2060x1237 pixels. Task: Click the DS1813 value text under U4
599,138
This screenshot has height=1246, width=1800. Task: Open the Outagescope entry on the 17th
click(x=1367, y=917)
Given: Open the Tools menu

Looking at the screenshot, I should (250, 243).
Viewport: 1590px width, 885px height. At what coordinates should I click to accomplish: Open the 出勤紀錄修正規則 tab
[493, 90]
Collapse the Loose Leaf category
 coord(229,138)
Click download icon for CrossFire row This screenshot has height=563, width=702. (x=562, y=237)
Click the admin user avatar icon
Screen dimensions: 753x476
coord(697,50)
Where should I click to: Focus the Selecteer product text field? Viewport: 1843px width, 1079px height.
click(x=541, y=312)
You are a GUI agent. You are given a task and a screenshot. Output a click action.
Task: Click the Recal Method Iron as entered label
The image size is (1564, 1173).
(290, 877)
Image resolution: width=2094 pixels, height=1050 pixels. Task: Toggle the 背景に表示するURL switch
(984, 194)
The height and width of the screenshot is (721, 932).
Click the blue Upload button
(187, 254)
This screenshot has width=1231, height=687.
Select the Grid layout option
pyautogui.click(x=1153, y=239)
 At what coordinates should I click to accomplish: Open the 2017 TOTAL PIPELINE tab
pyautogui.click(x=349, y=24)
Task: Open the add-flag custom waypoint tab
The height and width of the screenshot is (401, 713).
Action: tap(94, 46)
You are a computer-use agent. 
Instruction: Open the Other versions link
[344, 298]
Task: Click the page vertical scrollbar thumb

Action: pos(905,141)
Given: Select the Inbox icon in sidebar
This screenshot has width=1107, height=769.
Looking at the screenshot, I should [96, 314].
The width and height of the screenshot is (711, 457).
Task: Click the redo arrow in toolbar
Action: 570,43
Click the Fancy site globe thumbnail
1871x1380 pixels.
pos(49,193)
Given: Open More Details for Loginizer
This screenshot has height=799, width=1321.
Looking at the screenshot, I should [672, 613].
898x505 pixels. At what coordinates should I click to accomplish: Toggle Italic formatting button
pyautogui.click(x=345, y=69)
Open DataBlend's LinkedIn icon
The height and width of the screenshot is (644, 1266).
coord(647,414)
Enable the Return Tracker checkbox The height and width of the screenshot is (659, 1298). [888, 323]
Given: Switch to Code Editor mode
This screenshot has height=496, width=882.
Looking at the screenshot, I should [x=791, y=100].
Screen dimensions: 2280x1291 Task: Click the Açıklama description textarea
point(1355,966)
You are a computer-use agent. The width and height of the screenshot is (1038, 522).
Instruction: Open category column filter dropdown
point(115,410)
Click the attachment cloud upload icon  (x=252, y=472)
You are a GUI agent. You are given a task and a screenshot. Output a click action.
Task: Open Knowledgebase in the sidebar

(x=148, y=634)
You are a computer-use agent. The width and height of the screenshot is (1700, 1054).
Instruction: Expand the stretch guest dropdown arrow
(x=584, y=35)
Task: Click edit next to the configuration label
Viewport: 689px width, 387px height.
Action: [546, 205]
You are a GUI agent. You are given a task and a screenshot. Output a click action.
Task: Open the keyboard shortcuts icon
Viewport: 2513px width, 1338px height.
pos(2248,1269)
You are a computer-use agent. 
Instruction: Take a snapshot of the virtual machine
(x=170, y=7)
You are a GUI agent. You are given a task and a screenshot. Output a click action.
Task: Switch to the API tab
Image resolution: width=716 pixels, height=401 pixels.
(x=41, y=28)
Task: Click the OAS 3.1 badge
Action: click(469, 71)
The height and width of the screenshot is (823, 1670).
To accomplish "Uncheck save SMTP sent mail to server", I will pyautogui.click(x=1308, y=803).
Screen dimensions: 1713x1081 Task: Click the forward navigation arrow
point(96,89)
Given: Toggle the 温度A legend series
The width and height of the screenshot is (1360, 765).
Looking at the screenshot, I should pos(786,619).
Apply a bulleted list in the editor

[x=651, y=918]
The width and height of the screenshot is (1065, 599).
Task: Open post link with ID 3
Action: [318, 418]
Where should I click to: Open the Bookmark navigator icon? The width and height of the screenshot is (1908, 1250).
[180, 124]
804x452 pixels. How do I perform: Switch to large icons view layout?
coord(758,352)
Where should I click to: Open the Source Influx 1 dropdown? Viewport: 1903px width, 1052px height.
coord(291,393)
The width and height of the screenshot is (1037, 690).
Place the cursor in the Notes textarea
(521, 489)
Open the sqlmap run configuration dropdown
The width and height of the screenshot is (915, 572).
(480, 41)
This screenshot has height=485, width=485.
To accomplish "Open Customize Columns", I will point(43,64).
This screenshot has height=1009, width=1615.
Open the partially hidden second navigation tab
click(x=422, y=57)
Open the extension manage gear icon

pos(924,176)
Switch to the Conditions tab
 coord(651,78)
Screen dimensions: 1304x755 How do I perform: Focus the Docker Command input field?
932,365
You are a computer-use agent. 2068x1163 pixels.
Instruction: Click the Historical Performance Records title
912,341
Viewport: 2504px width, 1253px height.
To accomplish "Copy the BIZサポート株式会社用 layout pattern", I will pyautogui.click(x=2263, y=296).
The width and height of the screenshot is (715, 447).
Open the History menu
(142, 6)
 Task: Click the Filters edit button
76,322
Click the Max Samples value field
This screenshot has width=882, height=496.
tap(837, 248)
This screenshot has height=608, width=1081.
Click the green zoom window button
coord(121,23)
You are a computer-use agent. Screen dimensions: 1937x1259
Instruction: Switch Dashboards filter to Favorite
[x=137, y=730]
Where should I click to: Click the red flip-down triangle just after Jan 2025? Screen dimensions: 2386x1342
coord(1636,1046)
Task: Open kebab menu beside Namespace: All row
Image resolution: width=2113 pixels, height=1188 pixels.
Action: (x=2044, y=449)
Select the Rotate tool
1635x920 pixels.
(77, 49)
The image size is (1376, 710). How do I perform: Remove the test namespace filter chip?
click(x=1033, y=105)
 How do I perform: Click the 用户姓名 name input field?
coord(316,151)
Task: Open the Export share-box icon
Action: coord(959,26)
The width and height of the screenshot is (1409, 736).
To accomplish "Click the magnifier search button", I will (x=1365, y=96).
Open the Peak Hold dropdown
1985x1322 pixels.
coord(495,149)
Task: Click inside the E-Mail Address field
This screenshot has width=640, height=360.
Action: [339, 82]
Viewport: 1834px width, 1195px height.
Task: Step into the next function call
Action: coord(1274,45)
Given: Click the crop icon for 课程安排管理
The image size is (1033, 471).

[Exercise goal] The complete listing, from first line to last, should be copied verbatim.

[The answer]
2060x1237 pixels. Task: Click the DS1813 value text under U4
599,138
This screenshot has height=1246, width=1800. Task: Open the Outagescope entry on the 17th
click(x=1367, y=917)
Given: Open the Tools menu

Looking at the screenshot, I should (250, 243).
Viewport: 1590px width, 885px height. At what coordinates should I click to accomplish: Open the 出勤紀錄修正規則 tab
[493, 90]
Collapse the Loose Leaf category
 coord(229,138)
Click download icon for CrossFire row This screenshot has height=563, width=702. (x=562, y=237)
Click the admin user avatar icon
Screen dimensions: 753x476
coord(697,50)
Where should I click to: Focus the Selecteer product text field? Viewport: 1843px width, 1079px height.
click(x=541, y=312)
You are a GUI agent. You are given a task and a screenshot. Output a click action.
Task: Click the Recal Method Iron as entered label
The image size is (1564, 1173).
(290, 877)
Image resolution: width=2094 pixels, height=1050 pixels. Task: Toggle the 背景に表示するURL switch
(984, 194)
The height and width of the screenshot is (721, 932).
Click the blue Upload button
(187, 254)
This screenshot has width=1231, height=687.
Select the Grid layout option
pyautogui.click(x=1153, y=239)
 At what coordinates should I click to accomplish: Open the 2017 TOTAL PIPELINE tab
pyautogui.click(x=349, y=24)
Task: Open the add-flag custom waypoint tab
The height and width of the screenshot is (401, 713).
Action: tap(94, 46)
You are a computer-use agent. 
Instruction: Open the Other versions link
[344, 298]
Task: Click the page vertical scrollbar thumb

Action: pos(905,141)
Given: Select the Inbox icon in sidebar
This screenshot has width=1107, height=769.
Looking at the screenshot, I should [96, 314].
The width and height of the screenshot is (711, 457).
Task: Click the redo arrow in toolbar
Action: 570,43
Click the Fancy site globe thumbnail
1871x1380 pixels.
pos(49,193)
Given: Open More Details for Loginizer
This screenshot has height=799, width=1321.
Looking at the screenshot, I should [672, 613].
898x505 pixels. At what coordinates should I click to accomplish: Toggle Italic formatting button
pyautogui.click(x=345, y=69)
Open DataBlend's LinkedIn icon
The height and width of the screenshot is (644, 1266).
coord(647,414)
Enable the Return Tracker checkbox The height and width of the screenshot is (659, 1298). [888, 323]
Given: Switch to Code Editor mode
This screenshot has height=496, width=882.
Looking at the screenshot, I should [x=791, y=100].
Screen dimensions: 2280x1291 Task: Click the Açıklama description textarea
point(1355,966)
You are a computer-use agent. The width and height of the screenshot is (1038, 522).
Instruction: Open category column filter dropdown
point(115,410)
Click the attachment cloud upload icon  (x=252, y=472)
You are a GUI agent. You are given a task and a screenshot. Output a click action.
Task: Open Knowledgebase in the sidebar

(x=148, y=634)
You are a computer-use agent. The width and height of the screenshot is (1700, 1054).
Instruction: Expand the stretch guest dropdown arrow
(x=584, y=35)
Task: Click edit next to the configuration label
Viewport: 689px width, 387px height.
Action: [546, 205]
You are a GUI agent. You are given a task and a screenshot. Output a click action.
Task: Open the keyboard shortcuts icon
Viewport: 2513px width, 1338px height.
pos(2248,1269)
You are a computer-use agent. 
Instruction: Take a snapshot of the virtual machine
(x=170, y=7)
You are a GUI agent. You are given a task and a screenshot. Output a click action.
Task: Switch to the API tab
Image resolution: width=716 pixels, height=401 pixels.
(x=41, y=28)
Task: Click the OAS 3.1 badge
Action: click(469, 71)
The height and width of the screenshot is (823, 1670).
To accomplish "Uncheck save SMTP sent mail to server", I will pyautogui.click(x=1308, y=803).
Screen dimensions: 1713x1081 Task: Click the forward navigation arrow
point(96,89)
Given: Toggle the 温度A legend series
The width and height of the screenshot is (1360, 765).
Looking at the screenshot, I should pos(786,619).
Apply a bulleted list in the editor

[x=651, y=918]
The width and height of the screenshot is (1065, 599).
Task: Open post link with ID 3
Action: [318, 418]
Where should I click to: Open the Bookmark navigator icon? The width and height of the screenshot is (1908, 1250).
[180, 124]
804x452 pixels. How do I perform: Switch to large icons view layout?
coord(758,352)
Where should I click to: Open the Source Influx 1 dropdown? Viewport: 1903px width, 1052px height.
coord(291,393)
The width and height of the screenshot is (1037, 690).
Place the cursor in the Notes textarea
(521, 489)
Open the sqlmap run configuration dropdown
The width and height of the screenshot is (915, 572).
(480, 41)
This screenshot has height=485, width=485.
To accomplish "Open Customize Columns", I will point(43,64).
This screenshot has height=1009, width=1615.
Open the partially hidden second navigation tab
click(x=422, y=57)
Open the extension manage gear icon

pos(924,176)
Switch to the Conditions tab
 coord(651,78)
Screen dimensions: 1304x755 How do I perform: Focus the Docker Command input field?
932,365
You are a computer-use agent. 2068x1163 pixels.
Instruction: Click the Historical Performance Records title
912,341
Viewport: 2504px width, 1253px height.
To accomplish "Copy the BIZサポート株式会社用 layout pattern", I will pyautogui.click(x=2263, y=296).
The width and height of the screenshot is (715, 447).
Open the History menu
(142, 6)
 Task: Click the Filters edit button
76,322
Click the Max Samples value field
This screenshot has width=882, height=496.
tap(837, 248)
This screenshot has height=608, width=1081.
Click the green zoom window button
coord(121,23)
You are a computer-use agent. Screen dimensions: 1937x1259
Instruction: Switch Dashboards filter to Favorite
[x=137, y=730]
Where should I click to: Click the red flip-down triangle just after Jan 2025? Screen dimensions: 2386x1342
coord(1636,1046)
Task: Open kebab menu beside Namespace: All row
Image resolution: width=2113 pixels, height=1188 pixels.
Action: (x=2044, y=449)
Select the Rotate tool
1635x920 pixels.
(77, 49)
The image size is (1376, 710). How do I perform: Remove the test namespace filter chip?
click(x=1033, y=105)
 How do I perform: Click the 用户姓名 name input field?
coord(316,151)
Task: Open the Export share-box icon
Action: coord(959,26)
The width and height of the screenshot is (1409, 736).
To accomplish "Click the magnifier search button", I will (x=1365, y=96).
Open the Peak Hold dropdown
1985x1322 pixels.
coord(495,149)
Task: Click inside the E-Mail Address field
This screenshot has width=640, height=360.
Action: [339, 82]
Viewport: 1834px width, 1195px height.
Task: Step into the next function call
Action: coord(1274,45)
Given: Click the crop icon for 课程安排管理
The image size is (1033, 471).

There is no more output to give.